### TASK DESCRIPTION
When a record contains an image, skip the image and retype the rest of that record exactly.

Saved data entries

┄┄┄┄┄┄┄┄┄┄

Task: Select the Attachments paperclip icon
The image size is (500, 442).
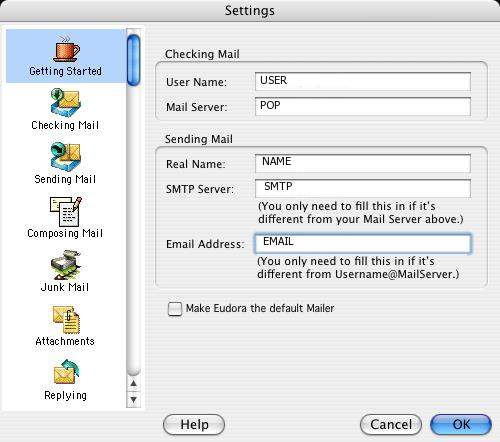Action: pos(66,319)
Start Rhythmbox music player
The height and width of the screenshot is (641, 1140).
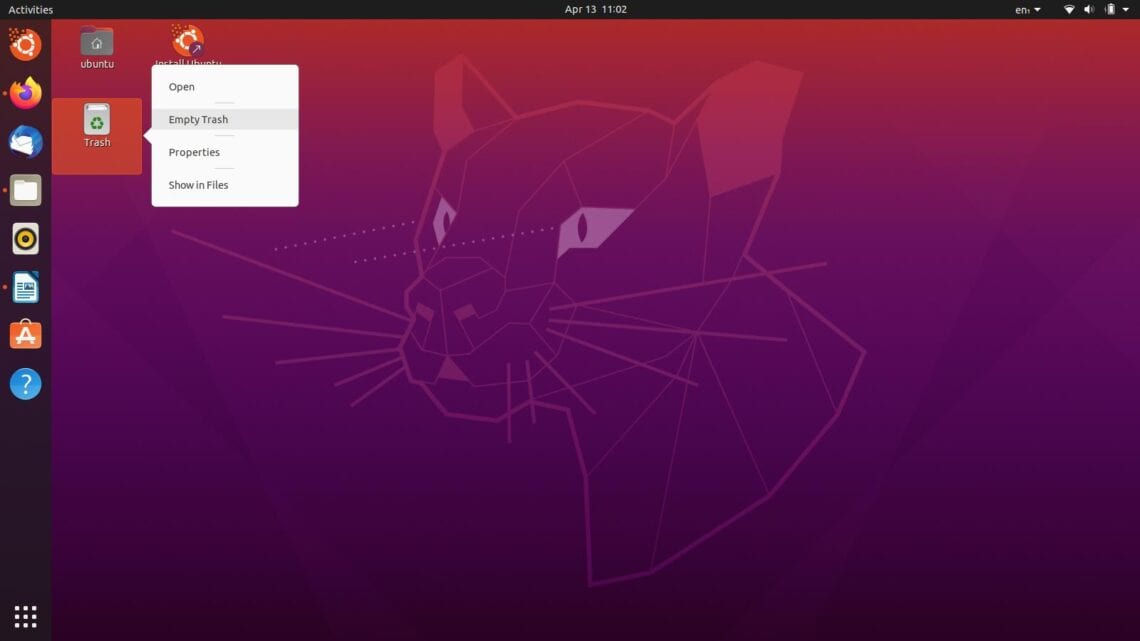(x=24, y=238)
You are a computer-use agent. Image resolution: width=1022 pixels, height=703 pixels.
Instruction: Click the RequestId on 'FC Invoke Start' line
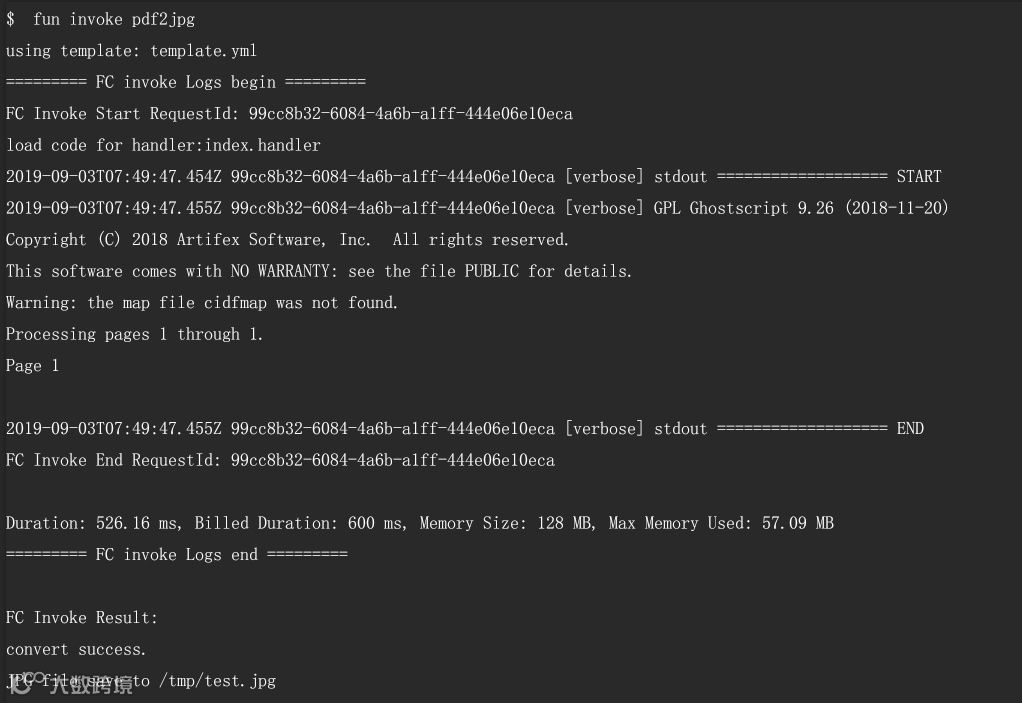[x=410, y=113]
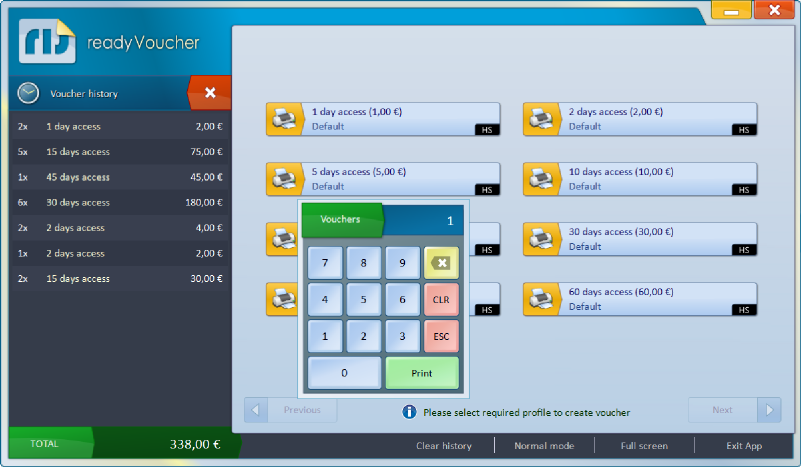Viewport: 801px width, 467px height.
Task: Tap digit 0 on the keypad
Action: 344,373
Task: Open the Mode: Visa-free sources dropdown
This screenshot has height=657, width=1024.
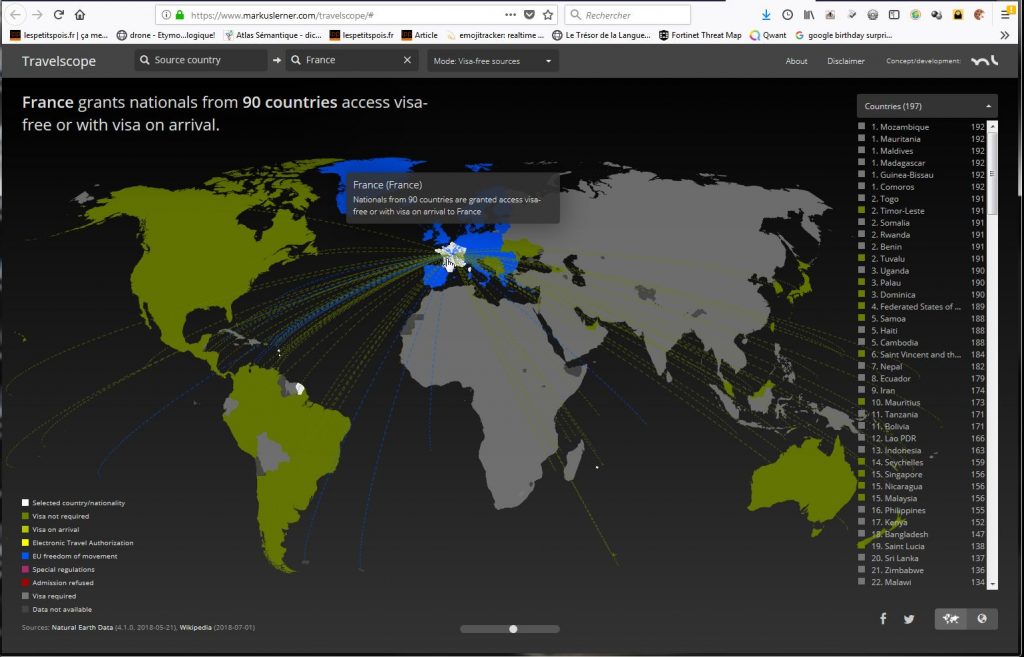Action: tap(492, 61)
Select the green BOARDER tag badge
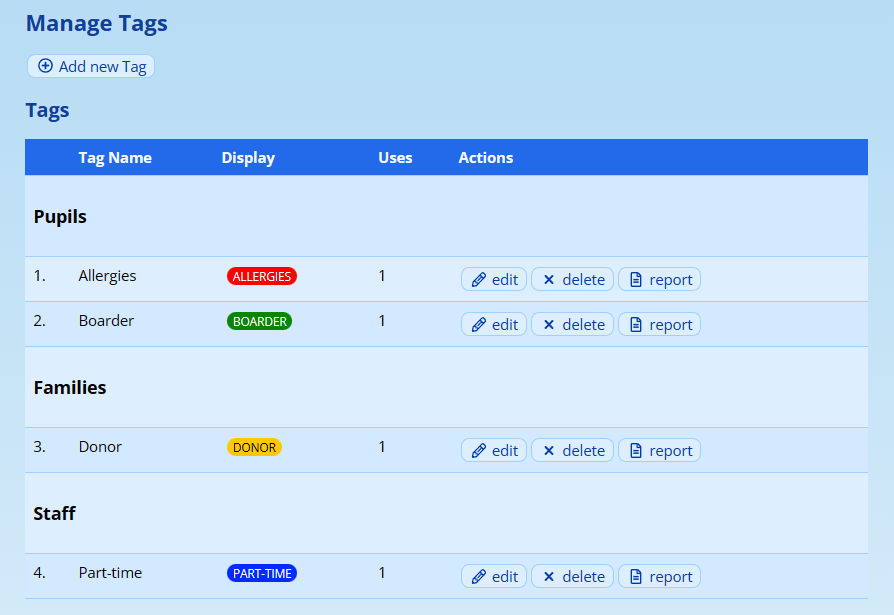Viewport: 894px width, 615px height. (260, 321)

┄┄┄┄┄┄┄┄┄┄

### ANSWER TO THIS PROBLEM
Task: Select the Attachments paperclip icon
The image size is (500, 442).
Action: pos(66,319)
Start Rhythmbox music player
The height and width of the screenshot is (641, 1140).
(x=24, y=238)
You are a computer-use agent. Image resolution: width=1022 pixels, height=703 pixels.
Instruction: Click the RequestId on 'FC Invoke Start' line
[x=410, y=113]
Viewport: 801px width, 467px height.
Task: Tap digit 0 on the keypad
Action: 344,373
Task: Open the Mode: Visa-free sources dropdown
This screenshot has height=657, width=1024.
Action: tap(492, 61)
Select the green BOARDER tag badge
Viewport: 894px width, 615px height. (260, 321)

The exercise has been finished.